More than 3,500 genetic variations that potentially affect smoking and drinking behaviour have been identified in a study involving almost 3.4 million people with African, American, East Asian and European ancestry.
The findings, published in Nature on 7 December1, highlight how increasing sample size and ethnic diversity improves the power of such genome-screening analyses — called genome-wide association studies (GWAS) — to reveal how various traits are linked to genes, combinations of genes or mutations.
Smoking and drinking are important risk factors for several physical and mental illnesses, including cardiovascular diseases and psychiatric disorders. Although both behaviours are influenced by environmental and social factors, there is evidence that genetics can affect tobacco and alcohol consumption. “We’re at a stage where genetic discoveries are being translated” into clinical applications, says study co-author Dajiang Liu, a statistical geneticist at Penn State College of Medicine in Hershey, Pennsylvania. “If we can forecast someone’s risk of developing nicotine or alcohol dependence using this information, we can intervene early and potentially prevent a lot of deaths.”
Scientists use GWAS to find genetic ties to diseases or behaviours by comparing genetic sequences in large numbers of people. But so far, most of these studies have focused on European populations. Liu and his colleagues constructed a model that incorporated the genomic data of 3,383,199 people, 21% of whom had non-European ancestry.
They identified 3,823 genetic variants that were associated with smoking or drinking behaviours. Thirty-nine of these were linked with the age at which individuals started smoking, 243 with the number of cigarettes smoked per day and 849 with the number of alcoholic drinks consumed per week.
Of the total number of associated variants, 721 were identified only by the multi-ancestry study, and not by an ancestry-naive model that the authors used for comparison. This suggests that large and diverse population samples significantly increase the power of such studies.
The researchers found that the majority of genetic associations for drinking and smoking have similar effects across the different ancestries. “We also find similar heritability estimates [for the traits] across the ancestries … suggesting that generally, the genetic architecture of these behaviours is similar across ancestries,” says Gretchen Saunders, a psychologist at the University of Minnesota, Minneapolis, and co-author of the paper.
However, they also showed that polygenic risk scores — based on a combination of multiple genetic factors — that were specific to the European ancestry group were poor predictors of smoking and drinking behaviours in other ancestry groups. “Even with these big sample sizes, they just do not transfer across populations,” says Saunders.
The similarity across ancestries could be partly because the vast majority of non-European cohorts included in the study live in the United States, and therefore have similar environmental influences — such as public-health policies and the availability of alcohol and nicotine products — says Ananyo Choudhury, a geneticist at the University of the Witwatersrand in Johannesburg, South Africa.
“Epigenetic and environmental factors are really important to turn off and turn on the genes.

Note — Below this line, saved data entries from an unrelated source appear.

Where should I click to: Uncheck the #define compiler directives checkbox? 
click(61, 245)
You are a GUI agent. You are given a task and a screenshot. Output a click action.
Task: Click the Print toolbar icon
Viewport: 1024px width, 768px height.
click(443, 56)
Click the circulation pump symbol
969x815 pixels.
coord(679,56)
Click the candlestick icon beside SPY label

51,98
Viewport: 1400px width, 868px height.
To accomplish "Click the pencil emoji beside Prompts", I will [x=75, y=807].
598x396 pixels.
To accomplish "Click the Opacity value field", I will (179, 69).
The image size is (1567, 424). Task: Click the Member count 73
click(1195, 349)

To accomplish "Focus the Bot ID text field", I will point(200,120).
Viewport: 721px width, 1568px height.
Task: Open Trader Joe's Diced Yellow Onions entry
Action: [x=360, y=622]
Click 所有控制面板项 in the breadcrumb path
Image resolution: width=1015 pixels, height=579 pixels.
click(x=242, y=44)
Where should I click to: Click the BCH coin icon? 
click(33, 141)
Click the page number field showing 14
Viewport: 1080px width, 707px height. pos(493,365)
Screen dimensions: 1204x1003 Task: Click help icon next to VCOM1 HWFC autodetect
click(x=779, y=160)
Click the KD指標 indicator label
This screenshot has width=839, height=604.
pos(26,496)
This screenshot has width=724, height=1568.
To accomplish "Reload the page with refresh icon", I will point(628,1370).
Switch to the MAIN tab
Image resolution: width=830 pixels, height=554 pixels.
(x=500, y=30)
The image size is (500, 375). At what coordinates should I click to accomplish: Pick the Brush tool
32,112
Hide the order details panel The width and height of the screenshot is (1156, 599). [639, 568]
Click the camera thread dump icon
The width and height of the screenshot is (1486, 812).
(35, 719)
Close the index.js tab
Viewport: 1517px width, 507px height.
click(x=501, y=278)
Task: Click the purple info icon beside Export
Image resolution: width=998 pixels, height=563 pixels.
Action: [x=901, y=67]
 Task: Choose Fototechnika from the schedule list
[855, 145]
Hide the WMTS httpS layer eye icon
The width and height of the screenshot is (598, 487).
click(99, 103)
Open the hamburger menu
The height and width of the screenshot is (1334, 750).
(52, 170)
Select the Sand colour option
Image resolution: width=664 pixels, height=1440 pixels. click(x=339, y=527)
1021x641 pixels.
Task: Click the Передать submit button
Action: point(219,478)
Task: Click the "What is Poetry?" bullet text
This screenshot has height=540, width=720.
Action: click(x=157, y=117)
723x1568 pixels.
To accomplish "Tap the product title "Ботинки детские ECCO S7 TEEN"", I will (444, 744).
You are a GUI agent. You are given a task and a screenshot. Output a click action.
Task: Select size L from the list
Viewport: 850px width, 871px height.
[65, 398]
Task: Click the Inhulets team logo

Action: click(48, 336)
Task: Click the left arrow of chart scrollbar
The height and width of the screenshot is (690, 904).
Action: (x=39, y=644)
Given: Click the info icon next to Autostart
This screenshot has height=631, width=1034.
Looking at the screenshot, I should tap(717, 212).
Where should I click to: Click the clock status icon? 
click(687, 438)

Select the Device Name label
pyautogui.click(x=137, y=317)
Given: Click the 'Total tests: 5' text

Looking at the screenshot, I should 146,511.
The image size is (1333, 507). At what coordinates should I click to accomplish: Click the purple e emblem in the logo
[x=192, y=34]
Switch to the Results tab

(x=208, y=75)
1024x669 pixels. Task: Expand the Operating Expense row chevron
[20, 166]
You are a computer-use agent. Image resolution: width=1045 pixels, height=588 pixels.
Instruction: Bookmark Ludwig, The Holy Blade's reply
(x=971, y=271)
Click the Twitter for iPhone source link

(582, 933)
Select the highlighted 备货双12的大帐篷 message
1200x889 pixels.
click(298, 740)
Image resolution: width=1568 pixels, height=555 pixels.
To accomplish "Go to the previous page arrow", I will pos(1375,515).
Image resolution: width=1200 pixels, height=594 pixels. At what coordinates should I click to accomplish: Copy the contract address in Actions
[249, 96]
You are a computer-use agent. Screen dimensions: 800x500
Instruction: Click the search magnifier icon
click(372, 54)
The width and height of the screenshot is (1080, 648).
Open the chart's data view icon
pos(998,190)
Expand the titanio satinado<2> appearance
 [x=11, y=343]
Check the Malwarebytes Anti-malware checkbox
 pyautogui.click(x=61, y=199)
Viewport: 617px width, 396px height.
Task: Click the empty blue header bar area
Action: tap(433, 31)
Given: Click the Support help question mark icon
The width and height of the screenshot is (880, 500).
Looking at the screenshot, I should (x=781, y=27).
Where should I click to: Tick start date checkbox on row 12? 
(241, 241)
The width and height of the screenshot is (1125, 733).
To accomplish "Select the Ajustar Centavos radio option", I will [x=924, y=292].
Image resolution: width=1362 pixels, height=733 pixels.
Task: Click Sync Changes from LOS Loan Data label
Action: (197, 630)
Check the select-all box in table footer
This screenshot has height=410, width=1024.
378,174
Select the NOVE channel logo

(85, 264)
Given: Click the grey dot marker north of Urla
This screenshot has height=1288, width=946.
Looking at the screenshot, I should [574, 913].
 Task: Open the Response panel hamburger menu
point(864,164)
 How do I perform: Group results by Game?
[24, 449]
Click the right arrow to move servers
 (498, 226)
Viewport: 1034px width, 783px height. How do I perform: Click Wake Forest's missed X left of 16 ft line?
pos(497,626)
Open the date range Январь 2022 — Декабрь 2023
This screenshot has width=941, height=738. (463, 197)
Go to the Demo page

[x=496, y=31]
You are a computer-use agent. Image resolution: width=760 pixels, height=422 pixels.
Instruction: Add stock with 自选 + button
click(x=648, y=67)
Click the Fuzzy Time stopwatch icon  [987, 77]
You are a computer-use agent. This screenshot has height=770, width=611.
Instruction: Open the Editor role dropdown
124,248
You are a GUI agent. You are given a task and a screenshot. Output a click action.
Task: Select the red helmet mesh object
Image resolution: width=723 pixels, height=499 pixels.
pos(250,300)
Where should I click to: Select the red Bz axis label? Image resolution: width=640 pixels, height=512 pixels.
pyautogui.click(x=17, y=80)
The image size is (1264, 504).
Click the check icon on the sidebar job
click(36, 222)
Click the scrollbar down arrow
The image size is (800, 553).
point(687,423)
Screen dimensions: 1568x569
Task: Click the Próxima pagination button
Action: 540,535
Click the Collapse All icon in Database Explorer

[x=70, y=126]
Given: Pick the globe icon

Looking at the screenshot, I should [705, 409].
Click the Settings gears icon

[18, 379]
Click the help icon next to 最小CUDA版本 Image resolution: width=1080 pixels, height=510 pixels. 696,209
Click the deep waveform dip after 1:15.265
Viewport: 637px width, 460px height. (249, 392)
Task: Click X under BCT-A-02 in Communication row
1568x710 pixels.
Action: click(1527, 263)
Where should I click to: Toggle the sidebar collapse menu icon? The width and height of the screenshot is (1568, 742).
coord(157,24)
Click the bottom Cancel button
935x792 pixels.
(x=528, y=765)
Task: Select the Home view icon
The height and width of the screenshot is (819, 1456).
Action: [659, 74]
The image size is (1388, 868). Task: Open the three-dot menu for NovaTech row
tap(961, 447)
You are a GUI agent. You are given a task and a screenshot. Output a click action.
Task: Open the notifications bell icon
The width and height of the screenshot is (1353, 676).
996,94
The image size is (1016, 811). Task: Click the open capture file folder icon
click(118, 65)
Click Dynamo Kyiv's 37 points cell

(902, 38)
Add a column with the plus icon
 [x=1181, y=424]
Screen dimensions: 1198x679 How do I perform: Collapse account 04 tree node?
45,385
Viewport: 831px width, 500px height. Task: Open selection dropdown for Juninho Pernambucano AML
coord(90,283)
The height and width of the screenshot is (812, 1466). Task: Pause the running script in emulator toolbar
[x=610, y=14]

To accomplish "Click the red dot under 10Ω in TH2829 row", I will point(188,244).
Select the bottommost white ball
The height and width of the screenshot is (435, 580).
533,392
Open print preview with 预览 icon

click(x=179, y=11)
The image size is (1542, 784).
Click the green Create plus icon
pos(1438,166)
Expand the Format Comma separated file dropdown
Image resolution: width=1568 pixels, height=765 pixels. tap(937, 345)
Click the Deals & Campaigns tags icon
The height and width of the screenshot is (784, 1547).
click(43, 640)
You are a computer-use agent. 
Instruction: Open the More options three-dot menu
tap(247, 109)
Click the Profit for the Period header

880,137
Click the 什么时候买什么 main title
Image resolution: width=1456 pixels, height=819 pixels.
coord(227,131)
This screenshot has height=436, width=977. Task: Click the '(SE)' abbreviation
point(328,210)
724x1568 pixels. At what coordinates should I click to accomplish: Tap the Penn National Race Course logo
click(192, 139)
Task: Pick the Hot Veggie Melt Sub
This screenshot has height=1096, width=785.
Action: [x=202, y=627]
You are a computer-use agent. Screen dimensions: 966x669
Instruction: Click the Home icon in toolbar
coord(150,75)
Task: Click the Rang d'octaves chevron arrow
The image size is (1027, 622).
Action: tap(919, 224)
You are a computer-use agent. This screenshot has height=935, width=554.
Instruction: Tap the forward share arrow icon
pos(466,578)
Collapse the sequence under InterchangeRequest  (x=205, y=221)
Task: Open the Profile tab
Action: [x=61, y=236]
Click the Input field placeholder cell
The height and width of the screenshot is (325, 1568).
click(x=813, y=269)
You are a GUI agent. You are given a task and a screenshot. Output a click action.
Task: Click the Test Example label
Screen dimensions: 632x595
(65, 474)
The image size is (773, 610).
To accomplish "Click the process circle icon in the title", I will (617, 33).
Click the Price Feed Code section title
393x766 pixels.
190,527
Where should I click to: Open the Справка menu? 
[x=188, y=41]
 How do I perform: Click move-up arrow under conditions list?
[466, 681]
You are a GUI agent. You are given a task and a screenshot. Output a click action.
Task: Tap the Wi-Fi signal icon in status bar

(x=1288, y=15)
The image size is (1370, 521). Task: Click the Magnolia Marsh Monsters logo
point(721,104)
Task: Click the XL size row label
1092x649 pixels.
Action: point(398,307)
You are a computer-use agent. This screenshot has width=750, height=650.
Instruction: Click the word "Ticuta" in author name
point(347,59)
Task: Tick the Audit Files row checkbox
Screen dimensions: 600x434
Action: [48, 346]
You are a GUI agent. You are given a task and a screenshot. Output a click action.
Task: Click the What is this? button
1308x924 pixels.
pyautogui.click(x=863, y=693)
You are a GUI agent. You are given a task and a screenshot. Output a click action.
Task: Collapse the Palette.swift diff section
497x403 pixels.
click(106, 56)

So maybe it’s because of that reason” that there aren’t many significant differences, adds Şehime Temel, who studies medical genetics at Bursa Uludağ University, Turkey.
The analysis also didn’t include people from Middle Eastern and Indian populations, in which smoking is often prevalent. “Tobacco use is very common [in the Middle East]. There is a huge consumption of the shisha waterpipe,” says Mahmut Ergören, a medical biologist at the Near East University in Nicosia, Cyprus. He adds that including these populations in the analysis would improve its accuracy and help to identify more genetic associations.
The researchers acknowledge that their sample does not capture global diversity in genetic ancestry or geography. “While being the largest and most ancestrally diverse study of smoking and drinking phenotypes so far, it has not covered all populations,” says Liu. “In future phases of the study, we will welcome collaborations from other investigators who have access to additional data sets to further expand our studies.”